Размер шрифта
-
+

Сказки обратимой смерти. Депрессия как целительная сила - стр. 19

Проходят семь лет, прежде чем гордая и надменная красавица-мачеха принимает облик злой колдуньи. Это те самые семь лет мифического детства, которые, по словам Рудольфа Штайнера, проходят в состоянии ментального сна. Их отзвуки можно найти и в «Новых волшебных сказках»[18], героиня которых (Блондина) засыпает на долгие семь лет: срок достаточный, чтобы все те необработанные, нежелательные чувства, не получившие легитимации в младенчестве, успели, перебродив, взойти до вызывающих ужас гигантских размеров «кровожадной злодейки».

И действительно после семи лет, на протяжении которых в душевном королевстве Белоснежки царили тишина и покой, неожиданно проснувшиеся черное и красное нарушают установившийся статус-кво и громко заявляют о себе.

Алис Миллер пишет, что иногда в душе взрослого, завоевавшего «любовь» и восхищение окружающих его достижениями, красотой и одаренностью, «вдруг пробуждается маленький одинокий ребенок, который спрашивает: „А что если бы я предстал перед вами злым, уродливым, раздражительным, завистливым и беспокойным?“»[19].

Какова судьба тех отвергнутых частиц собственного Я, которые мы с большими затратами труда вычеркиваем, как добросовестные дети, старательно, высунув от усердия кончик языка, короткими упрямыми штрихами? Целые картины нас самих в наши самые неудобные – неловкие – чудные мгновения исчезают за пеленой тумана, оставляя после себя еще одно опустевшее место. Не беспокойное, не уродливое, не зловонное, не ранимое, не существующее.

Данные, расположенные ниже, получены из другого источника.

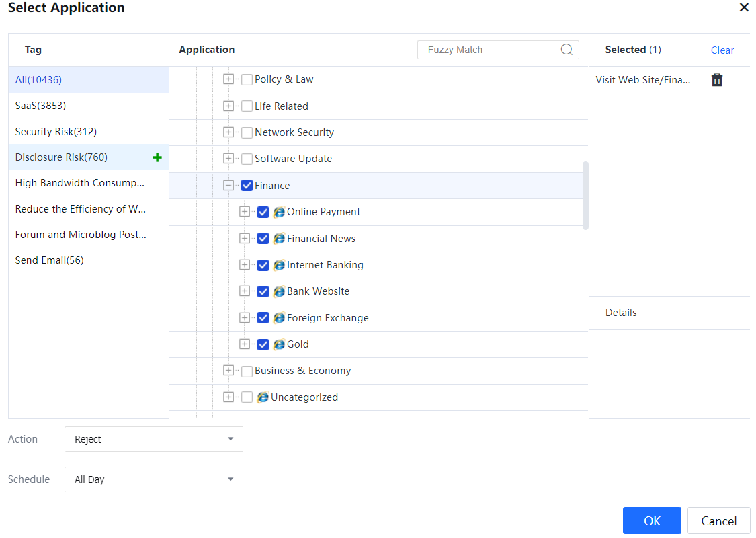Screen dimensions: 756x538
Task: Click the browser icon beside Uncategorized
Action: point(263,397)
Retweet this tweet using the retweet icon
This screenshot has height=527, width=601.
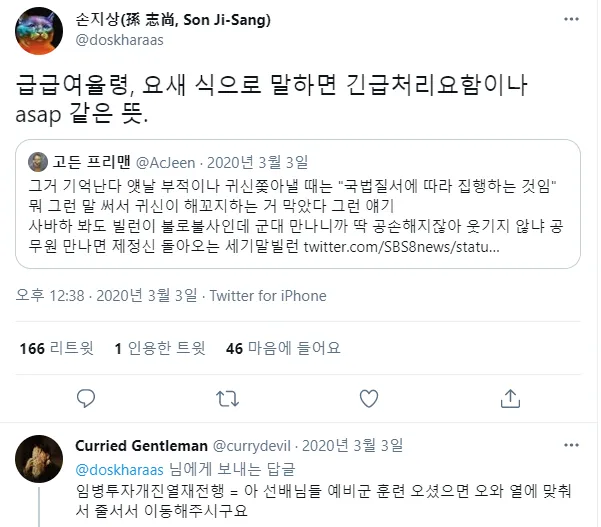(227, 399)
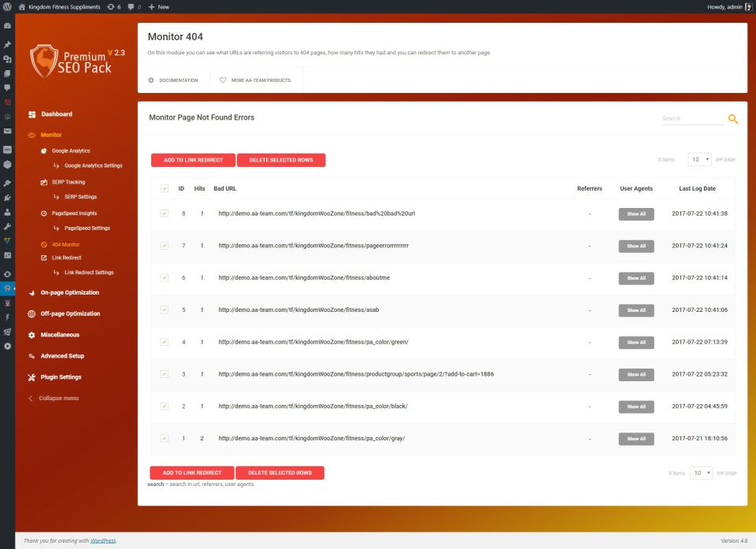Viewport: 756px width, 549px height.
Task: Uncheck the checkbox for pa_color/gray row
Action: (165, 438)
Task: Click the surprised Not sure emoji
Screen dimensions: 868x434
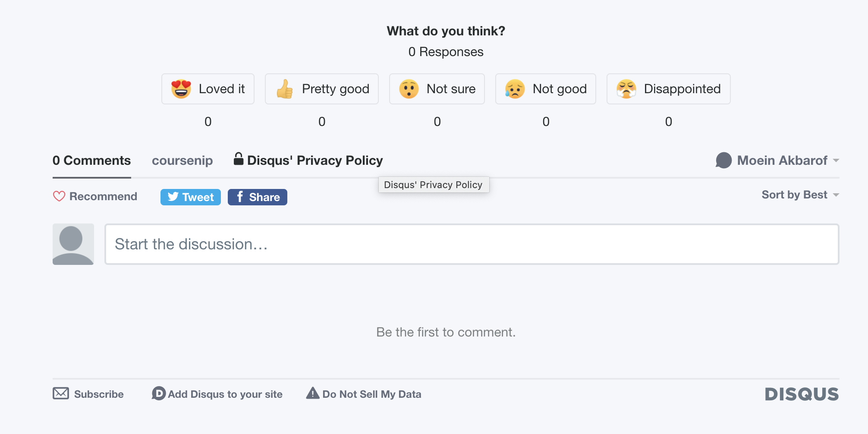Action: coord(409,89)
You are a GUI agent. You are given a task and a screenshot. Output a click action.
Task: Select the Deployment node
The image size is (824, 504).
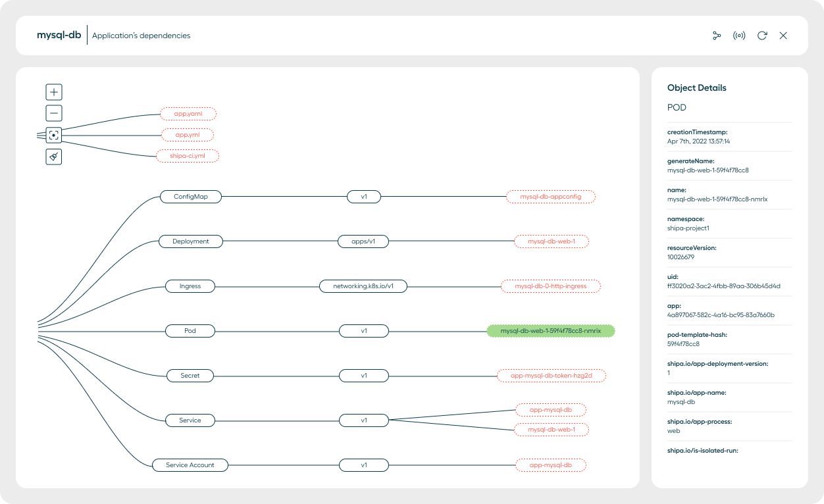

Очень грустно наблюдать, как раз за разом легко и быстро мы готовы похоронить целые фрагменты нашей личности; как в течение многих лет избегаем даже упоминания о них; с каким постоянством мы разводим наш высококонцентрированный настой обыкновенной кипяченой водой, пока не превращаемся в разбавленный водяной раствор, ведомые обществом и направляемые надеждами родителей (тех внутренних родителей, которые позже, во взрослом возрасте, воплощаются в наших друзьях, наставниках, любимых и различных альтер эго, выбираемых нами, как кажется, абсолютно случайно).

На протяжении долгих лет, занимаясь весенней внутренней генеральной уборкой, я с особой тщательностью сдирала и сбрасывала с себя любые внутренние качества или черты, которые на тот момент не соответствовали создаваемому мной личному образу.

Куда, к примеру, исчез тот забытый маленький кусочек меня со старой детской фотографии, где я сижу на траве и, блаженно улыбаясь, ковыряю в носу? Я его разорвала и выбросила. И как я тоскую об этой девочке сегодня; о том, как она могла там сидеть, не подозревая ни о чем, уверенная во всем и верящая всем, – одна частичка из груды таких же преданных забвению, безвозвратно удаленных из моей жизни милых – отвратительных кусочков моего собственного Я. Нередко мы даже не замечаем, как оказываемся далеко-далеко от этих жалких-эксцентричных-ребяческих-крикливых лоскутков самого себя; и только вдруг чувствуем, что в крови у нас – вода, а не огонь и проявления жизни в нас настолько слабы, что иногда необходимо себя ущипнуть, чтобы убедиться, что мы все еще здесь.

И, как у всякого ребенка, поменявшего кровь на клюквенный морс, в жизни Белоснежки наступает день, когда бурлящие внутри кровь и тень выплескиваются наружу и, разъедаемые кислотой зависти и ненависти, предъявляют ей счет. И счет этот кровавый.